I'm glad that the time spent in Big Sur was so fulfilling for you. :)
Posted by: susanna | September 02, 2009 at 01:39 PM
Goosebumps and tears and awe.
Posted by: Swirly | September 04, 2009 at 02:51 AM
I needed to hear this. Now I need to muster enough courage to say it.
Warm regards,
Posted by: Lubna | September 05, 2009 at 03:34 AM
No words...just admiration for your bravery! Loving oneself, knowing that 'i am enough' is truly one of the bravest things you can do xx
Posted by: linni | September 06, 2009 at 03:52 AM
So beautiful!
I am actually planning on putting a large sheet of paper on my living room wall which says: I am enough as I am right now.
Thank you for sharing!
Posted by: Steffi | September 07, 2009 at 08:14 AM
Good for you! You are indeed enough, right now.

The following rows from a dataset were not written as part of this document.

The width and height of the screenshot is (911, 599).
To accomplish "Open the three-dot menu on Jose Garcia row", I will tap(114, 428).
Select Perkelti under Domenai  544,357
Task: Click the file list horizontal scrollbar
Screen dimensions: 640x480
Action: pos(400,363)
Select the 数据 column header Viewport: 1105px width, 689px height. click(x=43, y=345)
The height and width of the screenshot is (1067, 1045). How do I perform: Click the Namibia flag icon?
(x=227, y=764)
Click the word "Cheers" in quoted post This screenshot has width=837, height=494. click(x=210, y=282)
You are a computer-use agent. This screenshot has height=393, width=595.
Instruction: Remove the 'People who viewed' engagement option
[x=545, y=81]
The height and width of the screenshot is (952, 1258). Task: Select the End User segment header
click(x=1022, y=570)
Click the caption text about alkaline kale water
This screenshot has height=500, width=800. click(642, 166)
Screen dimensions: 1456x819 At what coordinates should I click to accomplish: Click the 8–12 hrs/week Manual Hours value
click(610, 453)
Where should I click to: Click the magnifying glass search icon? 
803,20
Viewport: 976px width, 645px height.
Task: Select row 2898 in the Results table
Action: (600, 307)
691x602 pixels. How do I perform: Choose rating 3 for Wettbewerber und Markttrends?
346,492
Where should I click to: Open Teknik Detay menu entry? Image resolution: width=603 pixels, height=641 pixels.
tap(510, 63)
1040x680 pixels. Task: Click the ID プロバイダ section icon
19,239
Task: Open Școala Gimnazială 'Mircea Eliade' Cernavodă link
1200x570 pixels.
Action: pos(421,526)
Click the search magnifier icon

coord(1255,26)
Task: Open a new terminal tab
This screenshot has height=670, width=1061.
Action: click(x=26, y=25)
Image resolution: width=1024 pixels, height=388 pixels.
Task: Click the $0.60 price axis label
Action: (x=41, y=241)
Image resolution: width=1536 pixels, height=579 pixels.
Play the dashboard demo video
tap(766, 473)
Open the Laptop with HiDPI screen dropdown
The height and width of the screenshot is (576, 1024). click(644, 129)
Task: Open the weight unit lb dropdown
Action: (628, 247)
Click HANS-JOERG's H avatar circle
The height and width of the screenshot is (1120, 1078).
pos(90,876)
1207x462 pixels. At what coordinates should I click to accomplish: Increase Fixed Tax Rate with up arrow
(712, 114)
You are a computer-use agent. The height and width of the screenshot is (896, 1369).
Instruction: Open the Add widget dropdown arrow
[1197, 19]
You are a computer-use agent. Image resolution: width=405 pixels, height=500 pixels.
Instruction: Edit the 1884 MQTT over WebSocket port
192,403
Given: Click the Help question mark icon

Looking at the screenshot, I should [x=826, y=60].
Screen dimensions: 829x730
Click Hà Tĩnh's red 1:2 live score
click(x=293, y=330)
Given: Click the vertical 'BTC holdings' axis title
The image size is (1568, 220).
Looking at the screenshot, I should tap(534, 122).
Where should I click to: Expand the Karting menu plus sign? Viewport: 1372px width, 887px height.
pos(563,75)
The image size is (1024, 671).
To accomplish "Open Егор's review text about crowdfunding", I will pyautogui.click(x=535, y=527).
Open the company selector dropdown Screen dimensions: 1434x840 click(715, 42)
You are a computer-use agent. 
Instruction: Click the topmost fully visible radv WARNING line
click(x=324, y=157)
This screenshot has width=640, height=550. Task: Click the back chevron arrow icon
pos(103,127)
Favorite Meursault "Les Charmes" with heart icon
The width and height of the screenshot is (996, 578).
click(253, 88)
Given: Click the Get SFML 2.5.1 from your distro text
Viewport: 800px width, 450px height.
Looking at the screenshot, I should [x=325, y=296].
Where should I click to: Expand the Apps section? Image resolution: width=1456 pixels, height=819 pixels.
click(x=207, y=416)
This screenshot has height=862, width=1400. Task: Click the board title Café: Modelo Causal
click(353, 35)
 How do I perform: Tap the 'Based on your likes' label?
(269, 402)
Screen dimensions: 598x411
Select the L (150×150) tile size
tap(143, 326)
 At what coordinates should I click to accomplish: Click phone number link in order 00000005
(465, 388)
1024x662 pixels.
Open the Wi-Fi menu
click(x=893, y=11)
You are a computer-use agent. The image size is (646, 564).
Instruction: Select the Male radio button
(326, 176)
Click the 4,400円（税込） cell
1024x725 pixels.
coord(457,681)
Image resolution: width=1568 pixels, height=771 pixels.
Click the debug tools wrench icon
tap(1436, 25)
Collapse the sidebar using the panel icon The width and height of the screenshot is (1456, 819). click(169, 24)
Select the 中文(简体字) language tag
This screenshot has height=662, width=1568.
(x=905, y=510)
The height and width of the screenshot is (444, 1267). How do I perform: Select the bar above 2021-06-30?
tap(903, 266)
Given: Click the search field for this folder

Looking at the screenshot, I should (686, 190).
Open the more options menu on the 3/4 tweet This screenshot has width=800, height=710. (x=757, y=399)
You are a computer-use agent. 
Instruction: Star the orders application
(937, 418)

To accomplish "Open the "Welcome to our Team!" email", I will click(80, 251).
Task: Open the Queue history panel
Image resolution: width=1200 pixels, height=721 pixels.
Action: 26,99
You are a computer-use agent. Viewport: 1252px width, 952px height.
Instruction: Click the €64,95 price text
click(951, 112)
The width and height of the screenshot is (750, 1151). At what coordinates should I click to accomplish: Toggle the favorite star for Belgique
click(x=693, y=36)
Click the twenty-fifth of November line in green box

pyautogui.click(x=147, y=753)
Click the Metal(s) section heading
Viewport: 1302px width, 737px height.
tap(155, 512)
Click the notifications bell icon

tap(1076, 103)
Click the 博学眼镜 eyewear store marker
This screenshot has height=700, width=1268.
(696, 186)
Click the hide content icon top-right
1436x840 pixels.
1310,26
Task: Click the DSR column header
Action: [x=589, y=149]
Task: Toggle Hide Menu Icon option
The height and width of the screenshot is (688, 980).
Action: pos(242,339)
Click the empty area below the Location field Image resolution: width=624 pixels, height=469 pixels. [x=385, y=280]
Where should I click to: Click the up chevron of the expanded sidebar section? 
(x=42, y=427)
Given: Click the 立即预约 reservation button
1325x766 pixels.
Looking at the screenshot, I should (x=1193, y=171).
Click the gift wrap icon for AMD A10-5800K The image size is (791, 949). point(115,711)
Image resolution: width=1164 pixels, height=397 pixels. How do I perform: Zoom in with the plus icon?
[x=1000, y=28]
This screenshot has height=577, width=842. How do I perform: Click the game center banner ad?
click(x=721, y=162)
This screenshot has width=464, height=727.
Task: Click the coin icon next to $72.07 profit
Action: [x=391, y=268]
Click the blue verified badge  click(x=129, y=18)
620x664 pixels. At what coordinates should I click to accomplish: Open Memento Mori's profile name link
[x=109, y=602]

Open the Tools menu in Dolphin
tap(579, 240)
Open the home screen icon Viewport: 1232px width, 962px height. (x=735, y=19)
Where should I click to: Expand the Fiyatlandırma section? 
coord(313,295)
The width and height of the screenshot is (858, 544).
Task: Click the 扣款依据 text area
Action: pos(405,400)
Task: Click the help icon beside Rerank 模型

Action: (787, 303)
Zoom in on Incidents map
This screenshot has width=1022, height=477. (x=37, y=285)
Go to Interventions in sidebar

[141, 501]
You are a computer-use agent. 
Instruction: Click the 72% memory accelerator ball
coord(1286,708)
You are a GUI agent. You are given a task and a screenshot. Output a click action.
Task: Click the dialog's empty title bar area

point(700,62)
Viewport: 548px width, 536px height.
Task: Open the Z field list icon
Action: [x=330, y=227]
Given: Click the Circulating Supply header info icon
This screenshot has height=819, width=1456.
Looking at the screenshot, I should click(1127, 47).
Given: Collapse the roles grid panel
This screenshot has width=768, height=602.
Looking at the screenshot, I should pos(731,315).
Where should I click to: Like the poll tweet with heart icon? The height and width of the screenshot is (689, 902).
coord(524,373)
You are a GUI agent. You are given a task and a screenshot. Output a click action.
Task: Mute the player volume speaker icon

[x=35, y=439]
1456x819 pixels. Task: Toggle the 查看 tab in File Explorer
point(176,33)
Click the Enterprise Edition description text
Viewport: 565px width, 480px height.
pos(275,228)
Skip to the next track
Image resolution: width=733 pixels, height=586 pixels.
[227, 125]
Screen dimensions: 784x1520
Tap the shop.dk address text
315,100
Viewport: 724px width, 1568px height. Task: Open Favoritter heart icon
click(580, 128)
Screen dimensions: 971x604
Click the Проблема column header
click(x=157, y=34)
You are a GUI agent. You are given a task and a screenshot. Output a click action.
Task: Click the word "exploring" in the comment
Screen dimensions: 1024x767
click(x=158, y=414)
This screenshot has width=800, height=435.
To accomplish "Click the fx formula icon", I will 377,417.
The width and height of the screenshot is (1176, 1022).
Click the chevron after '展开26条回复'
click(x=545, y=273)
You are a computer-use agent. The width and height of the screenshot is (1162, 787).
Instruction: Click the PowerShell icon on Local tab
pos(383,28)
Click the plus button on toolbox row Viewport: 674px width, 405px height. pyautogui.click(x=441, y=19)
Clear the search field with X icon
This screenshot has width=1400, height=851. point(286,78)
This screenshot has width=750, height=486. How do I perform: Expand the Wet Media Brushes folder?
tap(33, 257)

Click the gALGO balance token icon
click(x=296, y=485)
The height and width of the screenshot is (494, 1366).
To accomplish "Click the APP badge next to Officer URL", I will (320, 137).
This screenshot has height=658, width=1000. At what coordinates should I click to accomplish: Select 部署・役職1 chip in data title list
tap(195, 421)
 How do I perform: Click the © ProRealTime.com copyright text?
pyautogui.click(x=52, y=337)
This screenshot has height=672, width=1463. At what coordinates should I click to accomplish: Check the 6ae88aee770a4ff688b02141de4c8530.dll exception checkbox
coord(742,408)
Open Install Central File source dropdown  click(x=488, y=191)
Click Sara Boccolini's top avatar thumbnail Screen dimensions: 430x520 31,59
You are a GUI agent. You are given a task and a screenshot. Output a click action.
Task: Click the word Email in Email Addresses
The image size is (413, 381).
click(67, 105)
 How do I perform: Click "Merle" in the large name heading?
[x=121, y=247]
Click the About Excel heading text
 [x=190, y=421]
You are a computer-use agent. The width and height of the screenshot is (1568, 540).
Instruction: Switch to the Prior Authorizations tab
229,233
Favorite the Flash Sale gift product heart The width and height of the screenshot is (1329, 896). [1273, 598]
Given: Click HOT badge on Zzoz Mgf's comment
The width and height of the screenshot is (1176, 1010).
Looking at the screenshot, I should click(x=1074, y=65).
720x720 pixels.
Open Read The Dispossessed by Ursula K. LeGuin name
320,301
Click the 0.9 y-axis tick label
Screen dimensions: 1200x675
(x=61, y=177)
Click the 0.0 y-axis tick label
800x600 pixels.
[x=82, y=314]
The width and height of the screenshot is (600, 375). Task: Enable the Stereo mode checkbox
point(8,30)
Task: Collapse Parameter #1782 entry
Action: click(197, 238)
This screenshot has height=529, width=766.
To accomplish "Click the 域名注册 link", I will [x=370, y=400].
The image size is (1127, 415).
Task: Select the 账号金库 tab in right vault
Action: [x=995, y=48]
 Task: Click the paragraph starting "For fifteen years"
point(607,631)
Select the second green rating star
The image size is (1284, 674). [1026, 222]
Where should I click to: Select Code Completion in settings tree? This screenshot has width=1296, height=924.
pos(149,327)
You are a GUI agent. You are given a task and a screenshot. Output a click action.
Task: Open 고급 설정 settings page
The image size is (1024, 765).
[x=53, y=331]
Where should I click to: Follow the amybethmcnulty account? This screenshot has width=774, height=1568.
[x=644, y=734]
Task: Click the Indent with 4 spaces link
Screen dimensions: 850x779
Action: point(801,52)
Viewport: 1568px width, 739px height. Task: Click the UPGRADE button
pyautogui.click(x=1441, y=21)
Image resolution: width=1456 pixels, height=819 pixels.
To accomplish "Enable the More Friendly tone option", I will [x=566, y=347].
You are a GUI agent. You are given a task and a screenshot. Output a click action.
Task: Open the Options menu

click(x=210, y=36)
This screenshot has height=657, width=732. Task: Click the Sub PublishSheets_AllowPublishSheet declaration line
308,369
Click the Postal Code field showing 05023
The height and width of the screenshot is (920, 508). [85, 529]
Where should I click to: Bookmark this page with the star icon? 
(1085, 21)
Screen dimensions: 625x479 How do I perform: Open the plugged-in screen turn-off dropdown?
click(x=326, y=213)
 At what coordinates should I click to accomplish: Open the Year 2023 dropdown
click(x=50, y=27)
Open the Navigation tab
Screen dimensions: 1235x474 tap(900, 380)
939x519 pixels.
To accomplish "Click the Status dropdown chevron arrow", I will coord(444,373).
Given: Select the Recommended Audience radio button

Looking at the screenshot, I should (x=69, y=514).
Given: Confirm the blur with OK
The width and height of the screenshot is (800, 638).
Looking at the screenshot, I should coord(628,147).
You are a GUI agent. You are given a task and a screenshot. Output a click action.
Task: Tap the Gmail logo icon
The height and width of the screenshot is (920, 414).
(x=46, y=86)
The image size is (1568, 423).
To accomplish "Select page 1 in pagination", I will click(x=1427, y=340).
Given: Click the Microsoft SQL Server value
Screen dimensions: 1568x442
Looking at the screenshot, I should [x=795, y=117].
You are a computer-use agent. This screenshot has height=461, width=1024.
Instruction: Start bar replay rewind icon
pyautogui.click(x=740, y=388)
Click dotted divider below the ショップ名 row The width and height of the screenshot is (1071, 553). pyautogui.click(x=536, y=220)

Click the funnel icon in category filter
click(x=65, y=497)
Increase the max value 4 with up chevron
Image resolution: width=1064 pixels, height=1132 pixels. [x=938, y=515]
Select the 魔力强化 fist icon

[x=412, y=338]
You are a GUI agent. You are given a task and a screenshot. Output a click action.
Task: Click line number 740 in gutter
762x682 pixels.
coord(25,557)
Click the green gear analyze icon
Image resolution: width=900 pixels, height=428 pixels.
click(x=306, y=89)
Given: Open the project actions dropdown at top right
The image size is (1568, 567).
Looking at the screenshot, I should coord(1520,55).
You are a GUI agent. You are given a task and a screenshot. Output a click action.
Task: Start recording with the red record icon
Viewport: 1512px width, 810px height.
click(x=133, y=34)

On Mon, Sep 7, 2009 at 8:14 AM, wrote:
Posted by: Marianne | September 08, 2009 at 10:44 AM
We are enough and so much more, aren't we all? We definitely need to start owning it. Wish i were there in BS with you. Maybe next year xo
Posted by: gypsy Alex | September 21, 2009 at 04:41 AM
Marianne, this really moved me. I have been struggling with that very question also for so long. Am I enough? Am I doing enough, being enough? Especially can I be enough without a partner beside me, and children etc. I'm glad I met you in Ubud and found your site. Much love. Stephx
Posted by: StephK | September 27, 2009 at 07:45 PM
Just read this post of yours - so beautiful!